Anthropic themselves called mechanistic interpretability a "pre-paradigmatic field" still in search of the right abstractions. Their stated goal is to reach the point where interpretability can reliably detect most model problems by 2027. That's a research target. No vendor has committed to shipping interpretability tooling on that timeline.

No major model provider currently offers enterprise tooling that lets a buyer inspect the internal reasoning of a large language model at the mechanistic level. What providers offer is output logging, safety classifications, model cards, and documentation. These answer "what happened" and "what the system is certified for." They do not answer "how did the network arrive at this specific output." Federal procurement guidance calls this "explainability," which is a generous word for what's actually available.

The NIST vocabulary your buyer is using

NIST draws a distinction your buyer will likely reference. The AI Risk Management Framework separates three concepts that sound similar but aren't:

Transparency answers "what happened in the system"
Explainability answers "how a decision was made"
Interpretability answers "why a decision was made and what it means to the user"

These are listed as separate trustworthy AI characteristics in the framework. They are not the same requirement.

NIST acknowledges the gap directly, identifying "inscrutability" as a challenge to AI risk measurement resulting from "the opaque nature of AI systems." IDAM audit logs satisfy transparency cleanly. For AI systems, explainability and interpretability are where the ground gets soft.

Worth knowing for the call: current federal AI procurement guidance (OMB M-25-22, dated April 2025; verify currency before citing in a meeting, as federal AI guidance has been turning over rapidly) defines explainability as "an agency's ability to provide evidence or reasons for system output" and directs agencies to prioritize "documentation that facilitates transparency and explainability." Documentation-based. Model cards and impact statements. The weights stay opaque.

Two meanings, one word

When your buyer says "we need explainability," they may mean the OMB definition, which is achievable with current tooling, or they may mean the IDAM-style definition, which requires solving an open research problem. Knowing which one they mean changes the entire conversation.

What you carry into the call

For a policy engine: yes, you can see how it decided. Completely. Down to the individual rule and attribute match.

For a neural network: partially, through documentation and output logging. The internal mechanism is an active research problem. The best labs in the world are working on it with real but limited results. The theory of why deep networks work so well is itself incomplete. NIST recognizes this gap explicitly. Federal procurement guidance operationalizes explainability as documentation, not model internals.

You don't need to solve interpretability.
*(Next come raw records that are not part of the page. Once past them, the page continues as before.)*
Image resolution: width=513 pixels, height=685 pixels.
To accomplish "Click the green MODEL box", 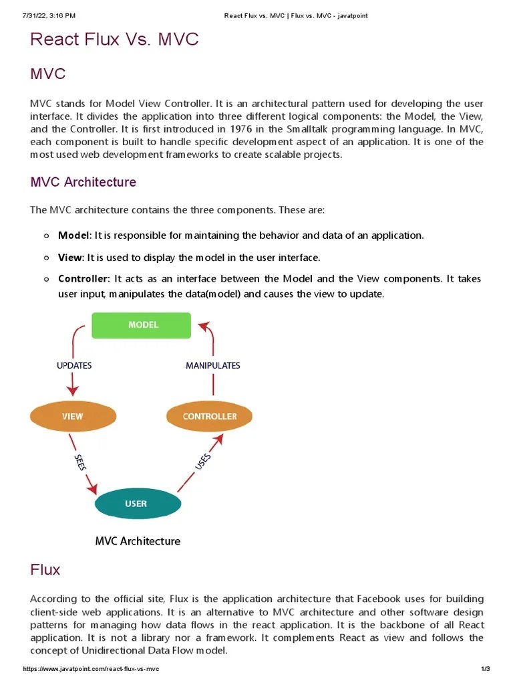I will pyautogui.click(x=141, y=325).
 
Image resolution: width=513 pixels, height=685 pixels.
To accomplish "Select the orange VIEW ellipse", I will pyautogui.click(x=72, y=416).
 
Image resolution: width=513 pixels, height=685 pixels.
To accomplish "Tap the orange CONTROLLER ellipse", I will pyautogui.click(x=210, y=416).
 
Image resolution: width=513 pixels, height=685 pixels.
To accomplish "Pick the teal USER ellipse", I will pyautogui.click(x=136, y=503).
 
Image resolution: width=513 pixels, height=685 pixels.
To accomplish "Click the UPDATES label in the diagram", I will pyautogui.click(x=73, y=365).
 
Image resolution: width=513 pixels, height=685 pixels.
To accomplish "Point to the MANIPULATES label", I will pyautogui.click(x=213, y=365).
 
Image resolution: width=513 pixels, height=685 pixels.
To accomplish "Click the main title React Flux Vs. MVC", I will pyautogui.click(x=114, y=39).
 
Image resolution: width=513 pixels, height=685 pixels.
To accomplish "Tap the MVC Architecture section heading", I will pyautogui.click(x=83, y=182).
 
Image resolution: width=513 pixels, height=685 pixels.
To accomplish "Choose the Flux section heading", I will pyautogui.click(x=45, y=570).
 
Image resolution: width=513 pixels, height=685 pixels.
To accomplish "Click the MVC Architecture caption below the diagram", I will pyautogui.click(x=137, y=541).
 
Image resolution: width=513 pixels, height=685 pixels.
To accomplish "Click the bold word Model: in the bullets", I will pyautogui.click(x=75, y=235).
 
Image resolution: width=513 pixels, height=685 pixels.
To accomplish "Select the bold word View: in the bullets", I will pyautogui.click(x=71, y=258).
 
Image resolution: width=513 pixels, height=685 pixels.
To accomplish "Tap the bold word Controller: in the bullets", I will pyautogui.click(x=83, y=279).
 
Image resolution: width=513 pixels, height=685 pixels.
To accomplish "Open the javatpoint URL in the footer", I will pyautogui.click(x=91, y=670).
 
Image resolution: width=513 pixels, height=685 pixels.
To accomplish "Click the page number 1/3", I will pyautogui.click(x=485, y=670).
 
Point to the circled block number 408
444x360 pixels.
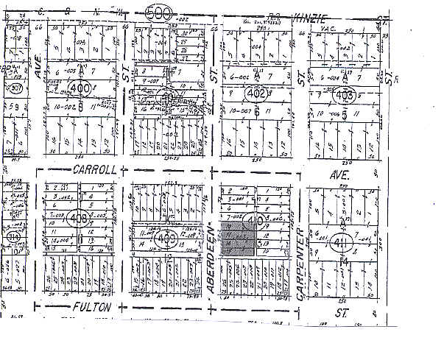tap(77, 219)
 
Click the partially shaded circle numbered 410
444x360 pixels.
tap(256, 219)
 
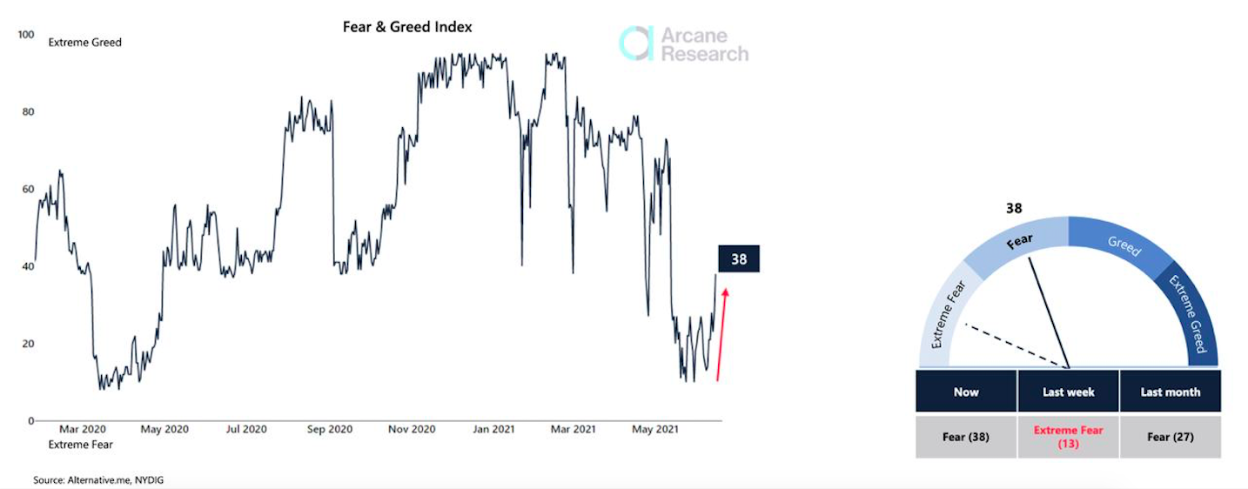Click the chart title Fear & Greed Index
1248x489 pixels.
[407, 27]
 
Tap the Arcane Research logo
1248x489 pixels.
[683, 44]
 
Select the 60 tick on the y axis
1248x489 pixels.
[27, 189]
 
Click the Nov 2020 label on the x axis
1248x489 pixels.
[412, 429]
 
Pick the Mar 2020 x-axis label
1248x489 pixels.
[83, 429]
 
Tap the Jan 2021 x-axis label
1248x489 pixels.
[493, 429]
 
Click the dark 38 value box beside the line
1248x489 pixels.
[739, 259]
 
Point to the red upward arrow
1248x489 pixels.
[722, 335]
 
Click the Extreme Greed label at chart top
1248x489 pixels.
[85, 42]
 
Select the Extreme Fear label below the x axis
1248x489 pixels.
[80, 445]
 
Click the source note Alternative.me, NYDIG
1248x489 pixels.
[98, 479]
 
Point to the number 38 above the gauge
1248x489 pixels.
[1013, 209]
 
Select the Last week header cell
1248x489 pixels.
[1068, 392]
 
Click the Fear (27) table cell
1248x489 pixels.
[1170, 437]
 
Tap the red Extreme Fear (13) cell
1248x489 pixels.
[1068, 437]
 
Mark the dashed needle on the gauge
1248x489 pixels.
[1014, 345]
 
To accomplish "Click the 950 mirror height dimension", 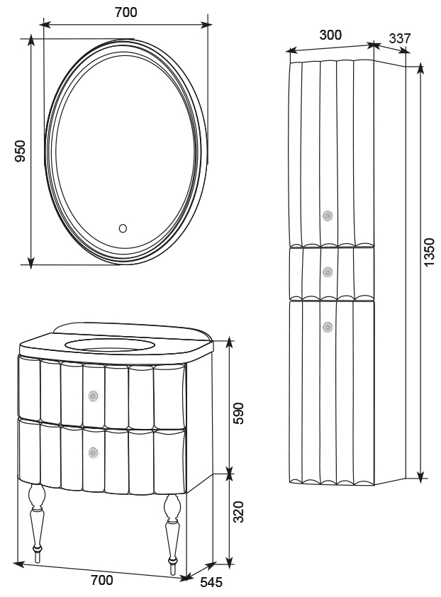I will pos(21,151).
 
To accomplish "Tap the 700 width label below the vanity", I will pos(102,580).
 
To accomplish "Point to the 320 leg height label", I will pos(239,511).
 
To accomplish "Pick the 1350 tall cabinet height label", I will pos(430,252).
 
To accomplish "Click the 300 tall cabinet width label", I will pos(330,35).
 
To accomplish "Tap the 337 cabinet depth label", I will pos(399,39).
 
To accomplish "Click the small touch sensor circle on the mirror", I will pos(123,228).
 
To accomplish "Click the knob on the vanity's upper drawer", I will pos(93,396).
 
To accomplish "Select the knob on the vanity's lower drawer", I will pos(93,451).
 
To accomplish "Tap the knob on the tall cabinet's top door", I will pos(328,216).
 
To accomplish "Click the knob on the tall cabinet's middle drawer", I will pos(328,272).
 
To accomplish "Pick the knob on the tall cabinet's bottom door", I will pos(328,327).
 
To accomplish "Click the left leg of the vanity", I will pos(35,518).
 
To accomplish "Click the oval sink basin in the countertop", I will pos(109,346).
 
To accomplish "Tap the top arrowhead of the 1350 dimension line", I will pos(420,68).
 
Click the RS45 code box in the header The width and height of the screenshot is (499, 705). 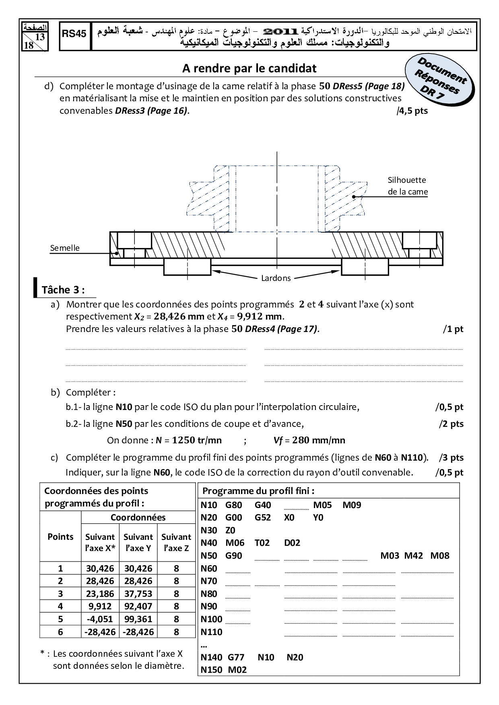pyautogui.click(x=74, y=34)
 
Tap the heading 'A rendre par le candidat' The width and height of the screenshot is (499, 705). pyautogui.click(x=249, y=68)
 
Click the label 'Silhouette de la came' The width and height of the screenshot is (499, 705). pyautogui.click(x=407, y=186)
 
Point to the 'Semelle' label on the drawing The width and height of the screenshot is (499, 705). pyautogui.click(x=65, y=248)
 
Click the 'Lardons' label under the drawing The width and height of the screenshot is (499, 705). pyautogui.click(x=276, y=278)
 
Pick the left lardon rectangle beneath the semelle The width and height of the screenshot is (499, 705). pyautogui.click(x=187, y=267)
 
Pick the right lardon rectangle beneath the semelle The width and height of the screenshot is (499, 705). pyautogui.click(x=365, y=267)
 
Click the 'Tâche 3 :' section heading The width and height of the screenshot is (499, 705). pyautogui.click(x=63, y=290)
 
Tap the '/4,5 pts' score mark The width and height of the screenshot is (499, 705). pyautogui.click(x=412, y=111)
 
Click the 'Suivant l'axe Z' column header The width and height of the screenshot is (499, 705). pyautogui.click(x=176, y=542)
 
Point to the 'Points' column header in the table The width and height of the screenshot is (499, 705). pyautogui.click(x=60, y=537)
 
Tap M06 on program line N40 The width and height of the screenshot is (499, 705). pyautogui.click(x=235, y=543)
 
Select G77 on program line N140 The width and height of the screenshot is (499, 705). pyautogui.click(x=236, y=658)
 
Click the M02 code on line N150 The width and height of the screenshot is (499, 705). pyautogui.click(x=237, y=670)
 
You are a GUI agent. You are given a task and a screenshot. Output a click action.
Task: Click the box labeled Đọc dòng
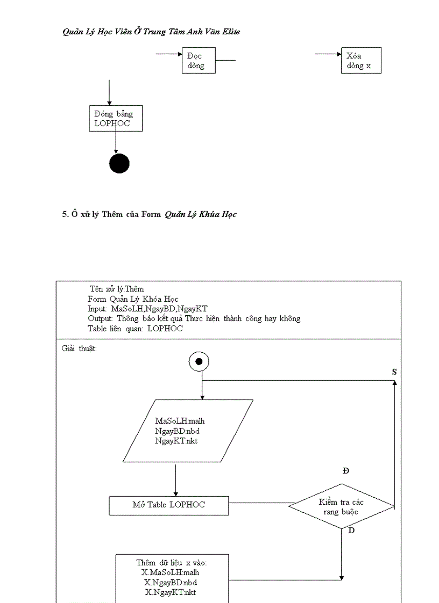pyautogui.click(x=199, y=60)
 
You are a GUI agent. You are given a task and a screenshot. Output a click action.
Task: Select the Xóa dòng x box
pyautogui.click(x=361, y=60)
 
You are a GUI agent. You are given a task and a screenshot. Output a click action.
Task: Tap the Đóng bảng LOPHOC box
pyautogui.click(x=116, y=119)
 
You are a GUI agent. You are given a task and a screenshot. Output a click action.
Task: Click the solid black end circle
pyautogui.click(x=119, y=163)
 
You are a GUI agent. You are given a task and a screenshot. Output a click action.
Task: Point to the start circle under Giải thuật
pyautogui.click(x=199, y=361)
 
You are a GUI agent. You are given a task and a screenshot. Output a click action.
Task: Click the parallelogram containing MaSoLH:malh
pyautogui.click(x=188, y=431)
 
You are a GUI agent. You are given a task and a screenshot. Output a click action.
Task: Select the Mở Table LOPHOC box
pyautogui.click(x=169, y=505)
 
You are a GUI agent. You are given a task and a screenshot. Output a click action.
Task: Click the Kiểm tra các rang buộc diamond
pyautogui.click(x=342, y=506)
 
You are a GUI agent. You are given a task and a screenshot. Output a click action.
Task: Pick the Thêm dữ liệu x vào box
pyautogui.click(x=172, y=578)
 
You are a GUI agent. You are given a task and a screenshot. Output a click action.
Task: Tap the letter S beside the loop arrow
pyautogui.click(x=394, y=372)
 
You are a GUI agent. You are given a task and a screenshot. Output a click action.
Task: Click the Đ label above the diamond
pyautogui.click(x=346, y=471)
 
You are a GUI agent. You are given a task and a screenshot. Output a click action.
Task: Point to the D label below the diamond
pyautogui.click(x=351, y=531)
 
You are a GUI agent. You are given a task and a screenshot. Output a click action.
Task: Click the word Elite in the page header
pyautogui.click(x=231, y=32)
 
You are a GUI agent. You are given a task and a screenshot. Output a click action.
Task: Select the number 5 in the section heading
pyautogui.click(x=65, y=214)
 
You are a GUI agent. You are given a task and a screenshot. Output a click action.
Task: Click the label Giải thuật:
pyautogui.click(x=79, y=349)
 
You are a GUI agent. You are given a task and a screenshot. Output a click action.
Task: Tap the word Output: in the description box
pyautogui.click(x=100, y=319)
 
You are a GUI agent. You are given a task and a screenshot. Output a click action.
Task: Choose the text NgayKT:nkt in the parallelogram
pyautogui.click(x=176, y=441)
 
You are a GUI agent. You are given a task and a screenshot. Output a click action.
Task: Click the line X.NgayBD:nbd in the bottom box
pyautogui.click(x=171, y=583)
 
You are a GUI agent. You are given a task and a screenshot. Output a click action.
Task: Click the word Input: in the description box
pyautogui.click(x=97, y=309)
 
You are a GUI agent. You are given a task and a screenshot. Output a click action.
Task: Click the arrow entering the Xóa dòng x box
pyautogui.click(x=328, y=54)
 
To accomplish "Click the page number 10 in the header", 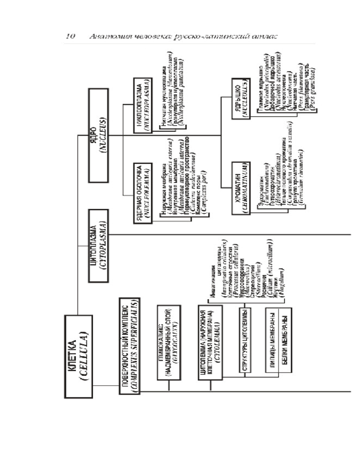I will point(70,36).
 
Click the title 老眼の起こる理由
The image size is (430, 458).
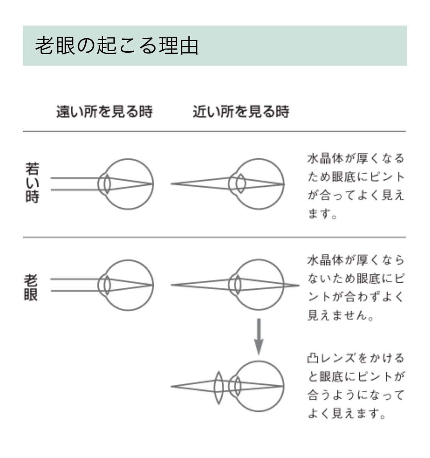click(x=117, y=45)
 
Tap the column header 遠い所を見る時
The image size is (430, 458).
click(x=104, y=111)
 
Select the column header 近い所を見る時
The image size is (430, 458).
click(x=241, y=111)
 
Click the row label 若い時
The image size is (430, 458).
click(x=32, y=183)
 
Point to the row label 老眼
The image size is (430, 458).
click(x=31, y=287)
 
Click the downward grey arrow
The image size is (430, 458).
click(x=259, y=337)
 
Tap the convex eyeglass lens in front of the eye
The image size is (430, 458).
click(x=219, y=388)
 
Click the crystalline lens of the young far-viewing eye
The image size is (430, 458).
click(x=107, y=184)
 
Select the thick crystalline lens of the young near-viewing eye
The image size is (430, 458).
click(x=241, y=184)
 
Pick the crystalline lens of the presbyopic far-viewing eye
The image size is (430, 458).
click(x=107, y=285)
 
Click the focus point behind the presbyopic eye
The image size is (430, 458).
click(x=299, y=285)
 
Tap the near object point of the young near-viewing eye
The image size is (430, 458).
click(x=172, y=184)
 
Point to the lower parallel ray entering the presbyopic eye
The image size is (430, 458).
click(x=75, y=291)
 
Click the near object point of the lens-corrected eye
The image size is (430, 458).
click(x=172, y=386)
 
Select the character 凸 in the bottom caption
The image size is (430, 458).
click(x=313, y=358)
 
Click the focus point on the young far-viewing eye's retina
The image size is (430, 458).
click(x=153, y=184)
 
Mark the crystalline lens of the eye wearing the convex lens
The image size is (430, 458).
click(x=237, y=386)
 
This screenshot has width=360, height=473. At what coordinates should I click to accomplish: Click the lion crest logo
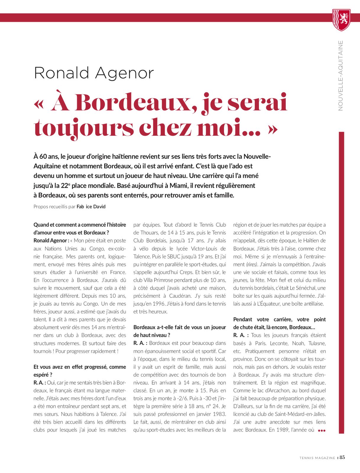click(341, 20)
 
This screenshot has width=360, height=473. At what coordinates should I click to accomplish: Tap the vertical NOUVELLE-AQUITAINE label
click(340, 76)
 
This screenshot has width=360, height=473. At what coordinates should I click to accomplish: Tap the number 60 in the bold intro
click(43, 156)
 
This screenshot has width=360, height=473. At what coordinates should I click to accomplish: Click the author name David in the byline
click(99, 207)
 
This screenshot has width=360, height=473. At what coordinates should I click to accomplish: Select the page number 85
click(342, 457)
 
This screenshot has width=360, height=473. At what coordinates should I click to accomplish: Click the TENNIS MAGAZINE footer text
click(317, 458)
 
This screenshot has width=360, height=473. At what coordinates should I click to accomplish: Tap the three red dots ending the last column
click(322, 430)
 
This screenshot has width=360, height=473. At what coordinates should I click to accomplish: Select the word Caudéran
click(181, 296)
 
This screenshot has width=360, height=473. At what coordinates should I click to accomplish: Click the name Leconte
click(279, 343)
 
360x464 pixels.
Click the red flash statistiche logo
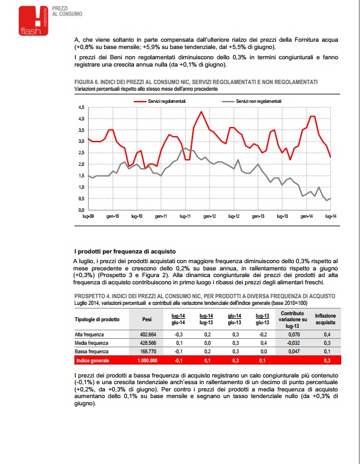coord(33,21)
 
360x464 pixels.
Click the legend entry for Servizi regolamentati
coord(160,101)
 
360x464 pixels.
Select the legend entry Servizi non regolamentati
coord(252,101)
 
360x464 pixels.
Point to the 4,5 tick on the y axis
coord(82,107)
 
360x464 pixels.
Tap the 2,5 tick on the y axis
coord(82,152)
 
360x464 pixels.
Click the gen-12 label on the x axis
coord(209,217)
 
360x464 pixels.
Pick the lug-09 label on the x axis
coord(88,217)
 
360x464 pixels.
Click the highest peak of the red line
coord(201,111)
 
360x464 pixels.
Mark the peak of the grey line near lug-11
coord(185,148)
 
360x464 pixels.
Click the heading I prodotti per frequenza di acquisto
coord(125,252)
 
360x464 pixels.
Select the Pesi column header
coord(147,319)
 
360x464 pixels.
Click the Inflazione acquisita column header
coord(325,319)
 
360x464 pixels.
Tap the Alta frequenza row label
coord(89,335)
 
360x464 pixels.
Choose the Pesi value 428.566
coord(148,343)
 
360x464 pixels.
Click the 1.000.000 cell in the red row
coord(148,361)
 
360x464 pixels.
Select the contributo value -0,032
coord(293,343)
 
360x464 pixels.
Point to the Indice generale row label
coord(93,361)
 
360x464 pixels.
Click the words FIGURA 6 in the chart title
coord(87,82)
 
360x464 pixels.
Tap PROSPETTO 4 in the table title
coord(92,296)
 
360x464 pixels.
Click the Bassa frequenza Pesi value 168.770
coord(148,351)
You need to know it exists, know it's an inherent property of how these systems work rather than a vendor failure or a missing feature, and know the NIST language that frames it. That's enough to hold the conversation honestly.

Things to follow up on...

Anthropic's 2027 interpretability target: Dario Amodei's essay on the urgency of interpretability lays out Anthropic's public goal of reliably detecting most model problems through interpretability by 2027, and is worth reading for how a major provider frames its own limitations.
NIST AI 600-1 confabulation language: The Generative AI Profile defines twelve risk categories specific to generative AI, including confabulation, and uses vocabulary your buyer's CAIO office is likely adopting.
Reasoning models hiding their work: Anthropic's own 2025 research found that Claude 3.7 Sonnet only mentioned the actual reasoning hints it used 25% of the time, which means even the "chain of thought" output isn't a reliable window into what the model actually computed.
OMB's documentation-based explainability standard: OMB M-25-22 defines federal explainability requirements around documentation and impact statements rather than model internals, which is the operational definition your buyer's procurement office is working from.